On 05/17/2011 11:33 AM, Emmanuel Kasper wrote:
> Hello
> On a relatively busy xen server, running 10 VM, I noticed soft lock
> coming regularly, around 06:25.
> 
> 
> kern.log.2.gz:May  2 06:27:15 vaduz kernel: [10156409.027744] INFO: task
> dpkg-query:24275 blocked for more than 120 seconds.
> kern.log.2.gz:May  4 06:27:13 vaduz kernel: [10329259.982553] INFO: task
> locate:6752 blocked for more than 120 seconds.
> syslog.6.gz:May 12 06:27:17 vaduz kernel: [11020672.410138] INFO: task
> update-dlocated:9078 blocked for more than 120 seconds.
> syslog.7.gz:May 11 06:27:22 vaduz kernel: [10934249.078237] INFO: task
> dlocate:15949 blocked for more than 120 seconds.
> syslog.7.gz:May 11 06:27:28 vaduz kernel: [10934255.518954] INFO: task
> kjournald:1297 blocked for more than 120 seconds.
> syslog.7.gz:May 11 06:27:45 vaduz kernel: [10934272.704136] INFO: task
> pdflush:244 blocked for more than 120 seconds.
> 
> I guess every debian sysadmin around here will recognize the time at
> which the daily crontab jobs :)
> 
> Am I right to think here that my server is simply starving for I/O ? I
> am thinking of split cron jobs out between 5:00 and 7:00, would that be
> the right thing to do ?

A lot of people is suffering this bug and still is unknown where exactly is
the problem.

For me started to happen with the upgrade to Squeeze. I workarounded it
downgrading the kernel to lenny's one.


It will be very useful that you report it on the bugzilla's kernel.

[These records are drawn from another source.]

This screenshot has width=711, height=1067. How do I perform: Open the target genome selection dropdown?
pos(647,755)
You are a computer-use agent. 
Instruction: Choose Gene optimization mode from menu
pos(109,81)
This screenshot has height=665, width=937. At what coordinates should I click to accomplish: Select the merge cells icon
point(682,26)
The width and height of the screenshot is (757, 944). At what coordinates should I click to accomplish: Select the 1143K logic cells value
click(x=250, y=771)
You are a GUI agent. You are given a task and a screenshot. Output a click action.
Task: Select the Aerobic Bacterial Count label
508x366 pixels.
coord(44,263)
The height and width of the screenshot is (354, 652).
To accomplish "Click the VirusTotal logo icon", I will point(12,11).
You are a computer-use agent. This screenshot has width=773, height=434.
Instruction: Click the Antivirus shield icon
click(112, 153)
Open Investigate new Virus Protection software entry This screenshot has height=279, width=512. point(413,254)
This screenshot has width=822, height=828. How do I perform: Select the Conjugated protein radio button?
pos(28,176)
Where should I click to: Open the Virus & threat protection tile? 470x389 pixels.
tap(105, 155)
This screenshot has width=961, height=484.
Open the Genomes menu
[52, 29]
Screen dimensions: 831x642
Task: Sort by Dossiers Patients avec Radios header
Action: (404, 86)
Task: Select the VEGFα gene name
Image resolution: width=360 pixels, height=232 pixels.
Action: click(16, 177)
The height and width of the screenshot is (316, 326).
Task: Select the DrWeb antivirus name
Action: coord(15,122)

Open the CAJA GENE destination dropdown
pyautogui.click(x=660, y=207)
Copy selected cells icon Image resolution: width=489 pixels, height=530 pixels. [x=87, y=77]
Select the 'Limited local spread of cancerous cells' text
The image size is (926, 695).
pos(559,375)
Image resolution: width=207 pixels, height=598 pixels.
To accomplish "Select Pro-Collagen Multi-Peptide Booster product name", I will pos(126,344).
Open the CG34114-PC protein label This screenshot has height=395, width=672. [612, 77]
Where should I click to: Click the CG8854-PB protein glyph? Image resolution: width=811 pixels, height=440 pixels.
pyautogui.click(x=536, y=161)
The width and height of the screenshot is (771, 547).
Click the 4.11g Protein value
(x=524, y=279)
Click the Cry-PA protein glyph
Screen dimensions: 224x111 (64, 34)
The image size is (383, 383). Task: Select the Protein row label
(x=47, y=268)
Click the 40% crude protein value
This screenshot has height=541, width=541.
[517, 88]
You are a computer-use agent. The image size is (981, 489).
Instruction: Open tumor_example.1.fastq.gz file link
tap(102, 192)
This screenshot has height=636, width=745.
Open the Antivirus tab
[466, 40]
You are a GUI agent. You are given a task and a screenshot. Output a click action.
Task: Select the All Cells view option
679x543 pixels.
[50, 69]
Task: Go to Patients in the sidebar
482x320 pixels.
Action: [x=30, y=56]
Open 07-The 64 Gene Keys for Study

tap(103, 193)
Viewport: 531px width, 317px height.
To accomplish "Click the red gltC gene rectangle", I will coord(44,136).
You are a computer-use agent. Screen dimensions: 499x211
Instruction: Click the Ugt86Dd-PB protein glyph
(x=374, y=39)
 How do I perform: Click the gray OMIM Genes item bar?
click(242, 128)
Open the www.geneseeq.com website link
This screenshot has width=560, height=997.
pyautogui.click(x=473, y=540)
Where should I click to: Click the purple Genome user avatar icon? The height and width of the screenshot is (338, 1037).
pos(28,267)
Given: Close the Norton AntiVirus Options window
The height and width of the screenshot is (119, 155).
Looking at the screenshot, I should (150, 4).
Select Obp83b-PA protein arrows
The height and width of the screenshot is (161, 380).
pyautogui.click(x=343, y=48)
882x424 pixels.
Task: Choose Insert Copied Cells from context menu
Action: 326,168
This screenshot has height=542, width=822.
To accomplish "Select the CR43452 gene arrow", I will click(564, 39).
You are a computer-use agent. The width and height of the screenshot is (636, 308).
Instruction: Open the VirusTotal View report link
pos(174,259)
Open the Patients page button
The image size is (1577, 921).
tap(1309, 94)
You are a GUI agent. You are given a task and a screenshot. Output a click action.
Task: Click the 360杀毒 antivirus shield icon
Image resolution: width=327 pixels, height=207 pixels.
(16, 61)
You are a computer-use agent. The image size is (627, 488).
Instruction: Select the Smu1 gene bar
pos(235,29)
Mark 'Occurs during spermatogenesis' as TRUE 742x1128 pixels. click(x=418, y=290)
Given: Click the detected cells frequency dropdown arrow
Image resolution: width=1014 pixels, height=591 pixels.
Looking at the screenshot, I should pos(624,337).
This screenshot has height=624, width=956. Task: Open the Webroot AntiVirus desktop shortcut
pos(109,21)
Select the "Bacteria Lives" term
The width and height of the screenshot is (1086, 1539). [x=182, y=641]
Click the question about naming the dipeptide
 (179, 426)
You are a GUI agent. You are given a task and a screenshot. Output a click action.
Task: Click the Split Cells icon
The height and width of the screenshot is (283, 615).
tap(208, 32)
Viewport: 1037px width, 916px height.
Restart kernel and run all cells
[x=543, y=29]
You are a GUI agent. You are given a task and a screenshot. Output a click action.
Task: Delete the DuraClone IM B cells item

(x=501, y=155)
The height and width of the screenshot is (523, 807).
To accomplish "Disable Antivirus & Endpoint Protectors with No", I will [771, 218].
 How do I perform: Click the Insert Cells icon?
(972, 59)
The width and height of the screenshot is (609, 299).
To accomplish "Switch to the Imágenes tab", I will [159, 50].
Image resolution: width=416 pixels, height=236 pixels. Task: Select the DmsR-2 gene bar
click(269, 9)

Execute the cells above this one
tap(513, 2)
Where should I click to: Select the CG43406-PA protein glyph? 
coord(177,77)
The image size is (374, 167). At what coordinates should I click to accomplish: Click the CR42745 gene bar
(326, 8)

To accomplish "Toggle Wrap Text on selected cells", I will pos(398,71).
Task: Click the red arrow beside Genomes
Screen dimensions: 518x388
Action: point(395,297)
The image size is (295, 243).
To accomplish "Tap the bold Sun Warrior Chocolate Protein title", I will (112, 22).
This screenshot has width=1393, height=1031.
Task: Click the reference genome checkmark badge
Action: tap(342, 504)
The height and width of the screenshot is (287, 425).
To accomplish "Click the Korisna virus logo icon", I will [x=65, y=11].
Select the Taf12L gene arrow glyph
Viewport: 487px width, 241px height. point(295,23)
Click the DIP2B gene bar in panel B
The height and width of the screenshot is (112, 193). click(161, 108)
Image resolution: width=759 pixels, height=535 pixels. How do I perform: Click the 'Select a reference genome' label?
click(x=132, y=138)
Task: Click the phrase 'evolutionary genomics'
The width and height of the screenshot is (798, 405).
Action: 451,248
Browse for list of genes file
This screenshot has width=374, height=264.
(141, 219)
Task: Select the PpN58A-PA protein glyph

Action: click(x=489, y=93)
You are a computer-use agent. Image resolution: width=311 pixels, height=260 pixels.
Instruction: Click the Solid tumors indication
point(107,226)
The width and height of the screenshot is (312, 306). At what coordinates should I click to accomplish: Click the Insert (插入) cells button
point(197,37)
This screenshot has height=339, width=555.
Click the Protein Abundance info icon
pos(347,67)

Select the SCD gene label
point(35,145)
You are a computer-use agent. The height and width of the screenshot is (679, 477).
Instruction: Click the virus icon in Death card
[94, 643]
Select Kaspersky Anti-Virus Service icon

The bug number is the following:

https://bugzilla.kernel.org/show_bug.cgi?id=18632

If you know how to reproduce it or when will it happen please do the
following when it is happening (as root)

echo t >/proc/sysrq-trigger

As a trick you can left the following dirty loop on a screen waiting for it
to happen:

while sleep 5; do dmesg |grep -q 'blocked for more than 120 seconds' &&
echo t >/proc/sysrq-trigger && break; done


And then a lot of info about the internal kernel status will be printed to
/var/log/kern.log

Upload that info with a brief description of what the system was doing when
it happened among useful information about your system like filesystems in
use, kind of cpu, modules loaded...

> 
> BTW if I understand right this kernel log is an INFO message, so it
> means the kernel will not kill the process ? Or will he ?
> 

No, the kernel will not kill anything. Only is letting you know that a
process was blocked for more than 120 seconds because the kernel was unable
to give the process the slot for I/O that it was requesting.